- **Brief**
Each line from the one containing "The height and width of the screenshot is (849, 929)." to the end of the listing below should be repeated exactly, with no other line included.

- **Material for this task**
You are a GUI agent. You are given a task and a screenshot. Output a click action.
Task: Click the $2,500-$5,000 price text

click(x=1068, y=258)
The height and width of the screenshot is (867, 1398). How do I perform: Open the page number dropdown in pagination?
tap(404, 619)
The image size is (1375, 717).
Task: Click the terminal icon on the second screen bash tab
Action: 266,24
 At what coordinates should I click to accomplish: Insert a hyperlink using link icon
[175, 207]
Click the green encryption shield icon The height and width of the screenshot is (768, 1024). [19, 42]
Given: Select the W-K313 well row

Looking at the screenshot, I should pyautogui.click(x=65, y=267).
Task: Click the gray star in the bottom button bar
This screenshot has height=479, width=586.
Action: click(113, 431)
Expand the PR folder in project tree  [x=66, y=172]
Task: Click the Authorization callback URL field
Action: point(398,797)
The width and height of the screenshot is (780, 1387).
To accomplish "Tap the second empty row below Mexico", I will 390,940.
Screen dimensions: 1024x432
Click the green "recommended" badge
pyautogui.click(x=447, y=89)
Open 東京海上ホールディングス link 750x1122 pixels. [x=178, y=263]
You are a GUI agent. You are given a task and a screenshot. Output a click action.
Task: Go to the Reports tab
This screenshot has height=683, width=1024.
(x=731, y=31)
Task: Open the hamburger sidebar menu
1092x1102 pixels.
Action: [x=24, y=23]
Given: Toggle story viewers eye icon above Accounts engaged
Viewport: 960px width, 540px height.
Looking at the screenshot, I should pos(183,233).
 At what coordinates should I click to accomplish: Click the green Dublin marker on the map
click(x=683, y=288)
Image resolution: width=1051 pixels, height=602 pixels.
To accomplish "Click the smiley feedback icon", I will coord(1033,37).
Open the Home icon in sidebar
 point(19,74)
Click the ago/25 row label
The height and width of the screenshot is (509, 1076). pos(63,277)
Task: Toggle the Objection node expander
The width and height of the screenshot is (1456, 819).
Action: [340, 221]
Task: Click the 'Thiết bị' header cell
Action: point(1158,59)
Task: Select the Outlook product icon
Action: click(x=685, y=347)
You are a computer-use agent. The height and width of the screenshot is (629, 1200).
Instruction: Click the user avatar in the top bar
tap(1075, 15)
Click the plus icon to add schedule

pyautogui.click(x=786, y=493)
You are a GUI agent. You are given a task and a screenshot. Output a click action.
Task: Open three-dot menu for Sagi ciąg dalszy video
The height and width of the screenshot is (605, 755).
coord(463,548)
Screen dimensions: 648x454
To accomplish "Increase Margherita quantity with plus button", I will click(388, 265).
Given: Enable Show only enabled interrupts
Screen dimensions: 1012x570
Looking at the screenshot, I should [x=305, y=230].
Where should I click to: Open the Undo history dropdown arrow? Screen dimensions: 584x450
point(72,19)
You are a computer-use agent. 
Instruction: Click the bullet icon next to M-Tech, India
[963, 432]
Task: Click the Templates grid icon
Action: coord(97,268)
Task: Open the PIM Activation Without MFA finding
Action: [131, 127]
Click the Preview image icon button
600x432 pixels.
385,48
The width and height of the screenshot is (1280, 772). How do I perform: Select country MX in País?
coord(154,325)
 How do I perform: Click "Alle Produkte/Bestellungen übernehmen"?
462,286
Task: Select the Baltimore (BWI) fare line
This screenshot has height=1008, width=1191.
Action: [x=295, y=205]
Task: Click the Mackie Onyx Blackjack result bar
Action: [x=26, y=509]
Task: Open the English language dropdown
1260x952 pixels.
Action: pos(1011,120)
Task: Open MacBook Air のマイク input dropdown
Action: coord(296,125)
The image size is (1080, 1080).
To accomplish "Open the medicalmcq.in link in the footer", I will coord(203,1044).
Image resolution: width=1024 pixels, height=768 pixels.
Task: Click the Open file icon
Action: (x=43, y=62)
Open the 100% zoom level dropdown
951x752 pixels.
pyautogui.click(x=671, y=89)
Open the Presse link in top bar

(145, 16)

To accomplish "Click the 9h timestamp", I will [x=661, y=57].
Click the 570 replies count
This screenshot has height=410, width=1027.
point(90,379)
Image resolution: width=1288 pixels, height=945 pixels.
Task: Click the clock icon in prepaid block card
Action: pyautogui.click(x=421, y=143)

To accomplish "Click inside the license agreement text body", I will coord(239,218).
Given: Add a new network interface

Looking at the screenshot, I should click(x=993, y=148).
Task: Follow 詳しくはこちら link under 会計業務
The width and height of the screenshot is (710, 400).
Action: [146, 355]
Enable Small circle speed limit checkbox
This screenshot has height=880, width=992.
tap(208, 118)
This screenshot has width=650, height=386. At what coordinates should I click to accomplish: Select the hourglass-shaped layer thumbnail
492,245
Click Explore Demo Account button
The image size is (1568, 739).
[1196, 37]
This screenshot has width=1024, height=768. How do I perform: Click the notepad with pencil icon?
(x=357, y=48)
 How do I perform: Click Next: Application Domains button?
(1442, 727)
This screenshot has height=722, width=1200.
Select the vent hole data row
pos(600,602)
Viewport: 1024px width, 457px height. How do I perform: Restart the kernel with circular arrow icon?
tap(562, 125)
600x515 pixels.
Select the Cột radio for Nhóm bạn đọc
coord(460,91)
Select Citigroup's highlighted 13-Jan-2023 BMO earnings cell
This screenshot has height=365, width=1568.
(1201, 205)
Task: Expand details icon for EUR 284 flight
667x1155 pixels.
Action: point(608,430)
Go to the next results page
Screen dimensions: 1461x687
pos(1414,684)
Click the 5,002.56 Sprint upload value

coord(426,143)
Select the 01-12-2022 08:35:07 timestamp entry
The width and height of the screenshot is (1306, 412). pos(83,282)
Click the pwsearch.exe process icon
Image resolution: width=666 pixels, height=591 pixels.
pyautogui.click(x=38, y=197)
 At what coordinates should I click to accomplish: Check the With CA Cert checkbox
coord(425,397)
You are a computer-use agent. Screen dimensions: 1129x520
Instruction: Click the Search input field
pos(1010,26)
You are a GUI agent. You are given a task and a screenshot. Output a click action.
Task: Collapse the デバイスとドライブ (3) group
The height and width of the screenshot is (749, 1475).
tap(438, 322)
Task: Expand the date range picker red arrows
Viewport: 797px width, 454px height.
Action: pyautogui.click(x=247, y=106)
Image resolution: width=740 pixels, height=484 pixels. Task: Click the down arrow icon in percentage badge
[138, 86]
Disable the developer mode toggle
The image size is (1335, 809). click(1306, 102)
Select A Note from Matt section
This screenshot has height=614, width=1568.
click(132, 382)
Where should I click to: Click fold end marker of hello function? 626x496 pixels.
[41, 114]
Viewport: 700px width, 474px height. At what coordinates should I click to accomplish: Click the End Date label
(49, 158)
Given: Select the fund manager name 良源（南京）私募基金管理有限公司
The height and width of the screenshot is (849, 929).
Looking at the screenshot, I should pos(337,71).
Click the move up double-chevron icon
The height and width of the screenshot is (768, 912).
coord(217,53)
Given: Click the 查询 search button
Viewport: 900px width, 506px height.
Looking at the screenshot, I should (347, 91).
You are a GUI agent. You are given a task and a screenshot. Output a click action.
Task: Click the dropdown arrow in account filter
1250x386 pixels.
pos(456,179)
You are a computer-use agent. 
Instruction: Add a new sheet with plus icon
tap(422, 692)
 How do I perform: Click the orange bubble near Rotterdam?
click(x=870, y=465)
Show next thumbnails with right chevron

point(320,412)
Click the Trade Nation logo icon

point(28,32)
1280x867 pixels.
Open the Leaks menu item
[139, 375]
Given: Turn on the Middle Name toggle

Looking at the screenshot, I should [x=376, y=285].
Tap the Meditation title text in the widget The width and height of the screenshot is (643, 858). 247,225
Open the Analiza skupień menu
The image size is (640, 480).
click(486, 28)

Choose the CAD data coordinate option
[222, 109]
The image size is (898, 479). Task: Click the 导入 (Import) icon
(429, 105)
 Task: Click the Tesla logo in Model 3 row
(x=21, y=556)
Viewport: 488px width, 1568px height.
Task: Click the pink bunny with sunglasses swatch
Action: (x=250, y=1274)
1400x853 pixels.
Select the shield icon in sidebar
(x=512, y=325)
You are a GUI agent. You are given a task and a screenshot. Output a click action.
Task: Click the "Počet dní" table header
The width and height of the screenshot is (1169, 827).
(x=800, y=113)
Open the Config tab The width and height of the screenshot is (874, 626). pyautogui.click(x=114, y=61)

- **Reply to the exercise**
The height and width of the screenshot is (849, 929).
Looking at the screenshot, I should pos(337,71).
Click the move up double-chevron icon
The height and width of the screenshot is (768, 912).
coord(217,53)
Given: Click the 查询 search button
Viewport: 900px width, 506px height.
Looking at the screenshot, I should (347, 91).
You are a GUI agent. You are given a task and a screenshot. Output a click action.
Task: Click the dropdown arrow in account filter
1250x386 pixels.
pos(456,179)
You are a computer-use agent. 
Instruction: Add a new sheet with plus icon
tap(422, 692)
 How do I perform: Click the orange bubble near Rotterdam?
click(x=870, y=465)
Show next thumbnails with right chevron

point(320,412)
Click the Trade Nation logo icon

point(28,32)
1280x867 pixels.
Open the Leaks menu item
[139, 375]
Given: Turn on the Middle Name toggle

Looking at the screenshot, I should [x=376, y=285].
Tap the Meditation title text in the widget The width and height of the screenshot is (643, 858). 247,225
Open the Analiza skupień menu
The image size is (640, 480).
click(486, 28)

Choose the CAD data coordinate option
[222, 109]
The image size is (898, 479). Task: Click the 导入 (Import) icon
(429, 105)
 Task: Click the Tesla logo in Model 3 row
(x=21, y=556)
Viewport: 488px width, 1568px height.
Task: Click the pink bunny with sunglasses swatch
Action: (x=250, y=1274)
1400x853 pixels.
Select the shield icon in sidebar
(x=512, y=325)
You are a GUI agent. You are given a task and a screenshot. Output a click action.
Task: Click the "Počet dní" table header
The width and height of the screenshot is (1169, 827).
(x=800, y=113)
Open the Config tab The width and height of the screenshot is (874, 626). pyautogui.click(x=114, y=61)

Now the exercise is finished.